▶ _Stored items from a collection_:

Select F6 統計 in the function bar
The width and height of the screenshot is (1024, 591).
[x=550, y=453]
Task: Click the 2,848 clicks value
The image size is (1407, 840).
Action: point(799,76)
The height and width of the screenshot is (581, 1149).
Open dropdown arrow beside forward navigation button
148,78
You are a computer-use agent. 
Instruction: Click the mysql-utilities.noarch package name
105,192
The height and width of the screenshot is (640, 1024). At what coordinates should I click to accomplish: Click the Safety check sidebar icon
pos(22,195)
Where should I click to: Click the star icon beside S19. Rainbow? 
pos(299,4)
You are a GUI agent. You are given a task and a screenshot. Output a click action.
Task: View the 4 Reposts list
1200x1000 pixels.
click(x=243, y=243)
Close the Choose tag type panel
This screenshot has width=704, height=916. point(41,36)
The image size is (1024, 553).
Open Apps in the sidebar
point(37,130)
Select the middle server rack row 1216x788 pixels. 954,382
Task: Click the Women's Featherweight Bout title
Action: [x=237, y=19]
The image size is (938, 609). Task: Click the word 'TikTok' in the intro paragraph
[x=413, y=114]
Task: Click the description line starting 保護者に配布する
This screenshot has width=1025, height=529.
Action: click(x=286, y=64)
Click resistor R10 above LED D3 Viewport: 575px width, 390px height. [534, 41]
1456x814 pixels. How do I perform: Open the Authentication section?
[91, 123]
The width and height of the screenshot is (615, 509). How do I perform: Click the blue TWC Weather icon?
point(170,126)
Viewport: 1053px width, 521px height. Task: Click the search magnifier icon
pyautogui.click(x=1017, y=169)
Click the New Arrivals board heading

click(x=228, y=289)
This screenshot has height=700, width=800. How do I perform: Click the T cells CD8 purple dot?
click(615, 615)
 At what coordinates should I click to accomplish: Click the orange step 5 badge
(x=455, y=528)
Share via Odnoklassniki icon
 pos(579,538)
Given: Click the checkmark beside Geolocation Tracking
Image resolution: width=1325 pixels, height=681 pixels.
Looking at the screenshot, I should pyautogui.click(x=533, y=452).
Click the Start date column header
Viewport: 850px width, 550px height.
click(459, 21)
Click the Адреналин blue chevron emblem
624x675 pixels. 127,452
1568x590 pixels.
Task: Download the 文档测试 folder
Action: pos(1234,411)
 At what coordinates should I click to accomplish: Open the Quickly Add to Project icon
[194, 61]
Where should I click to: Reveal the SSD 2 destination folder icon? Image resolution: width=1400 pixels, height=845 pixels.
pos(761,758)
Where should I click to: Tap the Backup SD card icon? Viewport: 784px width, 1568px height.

▶ _Brief_:
Where a line above holds the string "agent", copy that line.

▶ _Solution to the problem_:
You are a computer-use agent. 
You are a GUI agent. You are given a task and a screenshot. Output a click action.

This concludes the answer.